何となくズレている気がしていても、その原因に気づけない状態に、多くのニッポンのチームがあると思います。それを探る意味でも、本書が1つの素材になればいいのではないでしょうか。お互いに話し合う際に、管理職やメンバーだけではなくて、すべての人、たとえば、会社の新入社員の育成のところから、基本的な社会的スキルとして身につけてもらえると変わっていくと思います。

中原:

その通りですね。「Goal Holding」「Task Working」「Feedbacking」という呼び方がよいかはわかりませんが、こうした共通言語を持つことは大きな強みだと思います。皆さんのの職場やチームで「Team+Working」している状態をつくろうということですね。

冒頭で、コロナ禍はVUCAの極みと申し上げました。先行きの見えないなかで、この1~2年何が起こったかといえば、パーソル総研のデータによれば、「組織の一体感の低下」(36.4%)や「組織に貢献したい意欲・気持ちの低下」(25.6%)、「組織の帰属意識の低下」(24.8%)、「生活の満足度は高まるも……」(19.2%)とあり、他でもおおむね同様の傾向が見られています。つまり、コロナ禍で組織が揺れているのです。

テレワーク実施直後の変化

また、オフイスの解約も首都圏を中心に増えています。そういう意味でも、同じ人たちが、同じ時間に、同じ場所を共有するといった、「日本型」「昭和型」の働き方も変わってくるのではないでしょうか。リモートになるほど、遠心力が働くので、求心力となるものをインストールする必要があります。

ぜひ、皆さんで本書をお読みいただいて、議論していただければと思います。

チームを動かす技術は、学校では教えてくれません。引き続き、我々大学からも、教育を通じて優位な人材を社会に輩出していきますので、企業の皆さんでも実践していただければと思います。

田中:

学校では教えてくれないが故に、それぞれが自分のチームワークでの経験を基にした議論をしますが、実は、これが一番やっかいなのです。何故なら、それぞれがもっている経験が違うからです。だからこそ、「チームワークって、なんだっけ?」ということを、同じ共通言語を使って、認識をすり合わせることが必要です。その過程においては、ストレスがかかると思います。リーダーによっては、自分の目標設定の仕方がよくないと思う人もいるかもしれません。そうした、痛みやストレスを伴うかもしれませんが、このあたりで一度、話し合う時間をつくる必要があると思います。

中原:

面白いですね。たしかに、自分の職場で「チームワーク、どう?」なんて聞いたら、お互いの経験をしゃべり始めて、収拾がつかなくなることがあるかもしれません。

その点、書籍やケースの良いところは、現実から一度離れることができることにあります。
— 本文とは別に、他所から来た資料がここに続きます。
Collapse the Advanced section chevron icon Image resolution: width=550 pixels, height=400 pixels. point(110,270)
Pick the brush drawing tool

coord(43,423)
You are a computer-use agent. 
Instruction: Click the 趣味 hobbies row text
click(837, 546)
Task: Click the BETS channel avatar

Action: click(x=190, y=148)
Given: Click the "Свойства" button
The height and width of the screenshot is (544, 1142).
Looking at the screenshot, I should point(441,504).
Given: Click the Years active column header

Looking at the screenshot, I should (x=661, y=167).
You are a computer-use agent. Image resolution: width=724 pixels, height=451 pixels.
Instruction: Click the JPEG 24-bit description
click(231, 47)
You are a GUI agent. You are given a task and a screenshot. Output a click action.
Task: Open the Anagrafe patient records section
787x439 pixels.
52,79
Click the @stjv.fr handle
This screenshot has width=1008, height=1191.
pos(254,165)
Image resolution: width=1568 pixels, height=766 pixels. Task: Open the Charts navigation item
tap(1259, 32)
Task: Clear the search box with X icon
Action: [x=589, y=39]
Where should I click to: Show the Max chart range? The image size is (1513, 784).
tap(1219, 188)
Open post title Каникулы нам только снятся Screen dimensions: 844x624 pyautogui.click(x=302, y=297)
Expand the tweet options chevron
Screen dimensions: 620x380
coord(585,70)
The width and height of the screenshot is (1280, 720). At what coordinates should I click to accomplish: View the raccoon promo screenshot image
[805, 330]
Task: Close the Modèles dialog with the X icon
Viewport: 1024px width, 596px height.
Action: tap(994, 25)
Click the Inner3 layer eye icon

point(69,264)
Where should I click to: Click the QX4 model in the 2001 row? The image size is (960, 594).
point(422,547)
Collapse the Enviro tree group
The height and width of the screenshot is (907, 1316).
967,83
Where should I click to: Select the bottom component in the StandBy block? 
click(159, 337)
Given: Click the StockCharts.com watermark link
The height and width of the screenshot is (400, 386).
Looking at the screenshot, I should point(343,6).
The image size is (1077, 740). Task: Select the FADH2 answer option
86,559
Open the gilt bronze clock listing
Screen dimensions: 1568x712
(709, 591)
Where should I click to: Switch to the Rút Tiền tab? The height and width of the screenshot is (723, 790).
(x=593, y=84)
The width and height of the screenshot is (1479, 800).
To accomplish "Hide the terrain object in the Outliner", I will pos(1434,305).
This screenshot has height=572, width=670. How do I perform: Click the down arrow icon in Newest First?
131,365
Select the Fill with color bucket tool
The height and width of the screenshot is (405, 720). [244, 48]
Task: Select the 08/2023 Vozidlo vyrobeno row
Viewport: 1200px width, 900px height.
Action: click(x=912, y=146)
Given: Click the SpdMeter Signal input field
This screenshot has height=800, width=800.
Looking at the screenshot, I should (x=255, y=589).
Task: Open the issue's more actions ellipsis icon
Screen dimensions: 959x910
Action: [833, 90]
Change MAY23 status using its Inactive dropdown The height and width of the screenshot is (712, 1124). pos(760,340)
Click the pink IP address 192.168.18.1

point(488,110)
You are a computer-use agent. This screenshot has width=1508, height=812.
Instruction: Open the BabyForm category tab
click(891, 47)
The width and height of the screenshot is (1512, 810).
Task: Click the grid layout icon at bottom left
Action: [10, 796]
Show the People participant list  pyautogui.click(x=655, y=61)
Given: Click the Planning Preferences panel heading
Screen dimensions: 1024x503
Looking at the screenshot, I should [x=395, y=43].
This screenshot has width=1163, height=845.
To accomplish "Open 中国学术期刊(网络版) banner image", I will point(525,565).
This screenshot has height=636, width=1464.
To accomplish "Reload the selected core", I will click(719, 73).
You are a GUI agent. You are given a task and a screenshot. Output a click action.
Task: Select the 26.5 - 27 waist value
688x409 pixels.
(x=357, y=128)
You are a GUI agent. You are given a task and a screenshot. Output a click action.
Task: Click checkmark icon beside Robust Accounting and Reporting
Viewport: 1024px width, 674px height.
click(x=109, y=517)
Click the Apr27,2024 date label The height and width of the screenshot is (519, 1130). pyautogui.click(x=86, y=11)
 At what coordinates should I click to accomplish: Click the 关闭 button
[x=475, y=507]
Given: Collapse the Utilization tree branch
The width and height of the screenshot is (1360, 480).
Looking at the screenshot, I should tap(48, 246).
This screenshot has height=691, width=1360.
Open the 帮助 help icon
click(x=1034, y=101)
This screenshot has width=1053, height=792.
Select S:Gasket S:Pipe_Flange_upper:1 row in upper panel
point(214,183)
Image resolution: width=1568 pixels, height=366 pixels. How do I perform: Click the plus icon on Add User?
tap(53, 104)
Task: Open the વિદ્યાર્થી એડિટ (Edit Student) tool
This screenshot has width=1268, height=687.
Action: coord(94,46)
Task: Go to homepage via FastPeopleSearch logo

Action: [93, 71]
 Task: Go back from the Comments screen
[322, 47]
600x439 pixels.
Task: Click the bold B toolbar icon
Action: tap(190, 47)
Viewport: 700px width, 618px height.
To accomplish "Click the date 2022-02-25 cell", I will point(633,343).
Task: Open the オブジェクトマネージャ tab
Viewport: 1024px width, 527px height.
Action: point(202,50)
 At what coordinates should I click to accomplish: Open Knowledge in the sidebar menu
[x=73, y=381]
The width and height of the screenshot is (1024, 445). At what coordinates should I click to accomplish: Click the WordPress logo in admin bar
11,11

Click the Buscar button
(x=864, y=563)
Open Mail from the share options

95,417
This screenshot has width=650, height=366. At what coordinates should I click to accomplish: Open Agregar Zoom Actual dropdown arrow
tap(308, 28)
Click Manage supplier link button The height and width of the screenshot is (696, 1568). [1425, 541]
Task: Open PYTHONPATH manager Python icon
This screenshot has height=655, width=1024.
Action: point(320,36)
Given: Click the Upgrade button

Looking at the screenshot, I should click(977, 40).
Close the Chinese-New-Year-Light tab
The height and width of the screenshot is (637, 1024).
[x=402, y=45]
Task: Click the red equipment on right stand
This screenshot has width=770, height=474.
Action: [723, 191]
書籍を通じた議論をして、最後は自分の職場に戻していくことができれば、良いOSとアプリの「再インストールの機会」になると思います。ぜひ、「昭和型」のチームワークのアップデートを、皆さんでやっていただきたいと思います。

本日は短い時間でしたが、また書籍の中でお会いできるのを楽しみにしております。ありがとうございました。